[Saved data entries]

---*---

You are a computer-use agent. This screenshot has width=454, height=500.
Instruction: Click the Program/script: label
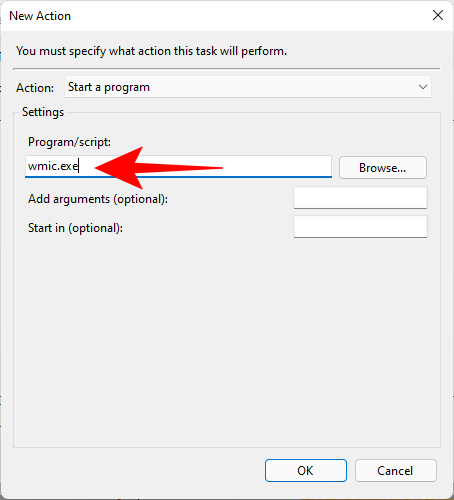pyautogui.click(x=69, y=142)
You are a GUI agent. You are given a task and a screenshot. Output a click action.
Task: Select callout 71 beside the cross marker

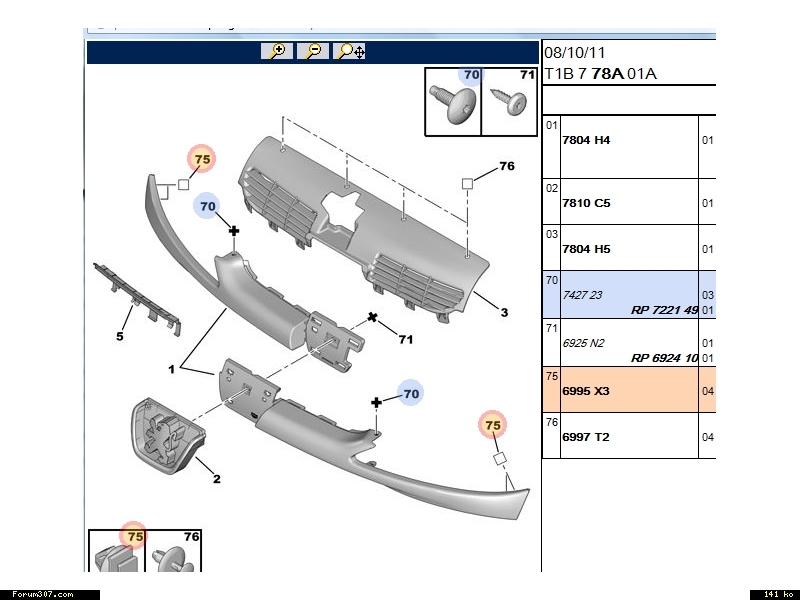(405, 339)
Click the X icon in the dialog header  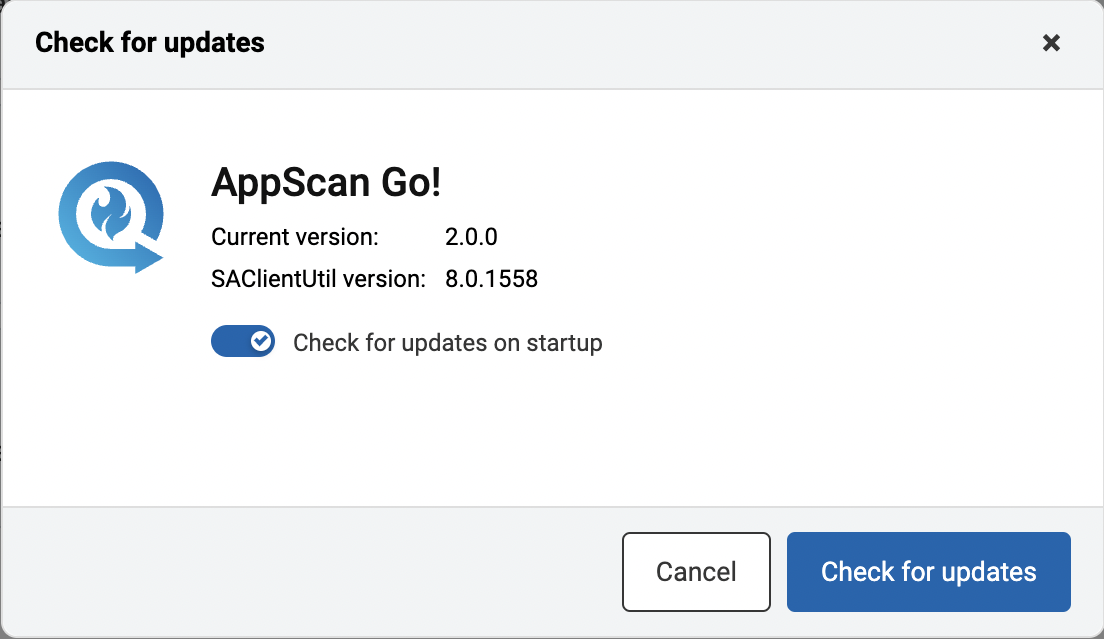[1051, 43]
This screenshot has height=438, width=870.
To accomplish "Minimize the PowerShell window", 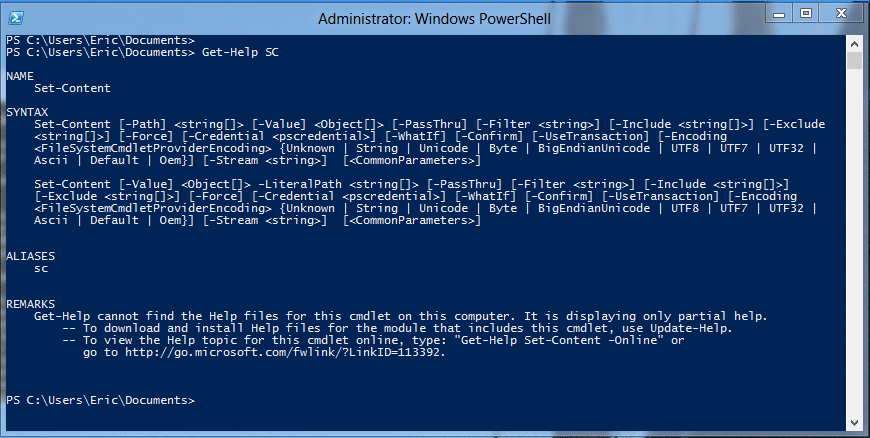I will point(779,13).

---*---

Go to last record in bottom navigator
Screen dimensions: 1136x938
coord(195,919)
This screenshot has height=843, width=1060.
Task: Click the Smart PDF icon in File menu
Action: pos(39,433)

---*---

WORK ITEM |
Pull out all lines in the data above that include "agent".

ANSWER BOX |
You are a computer-use agent. This screenshot has width=454, height=500.
You are a GUI agent. You are given a task and a screenshot. Output a click action.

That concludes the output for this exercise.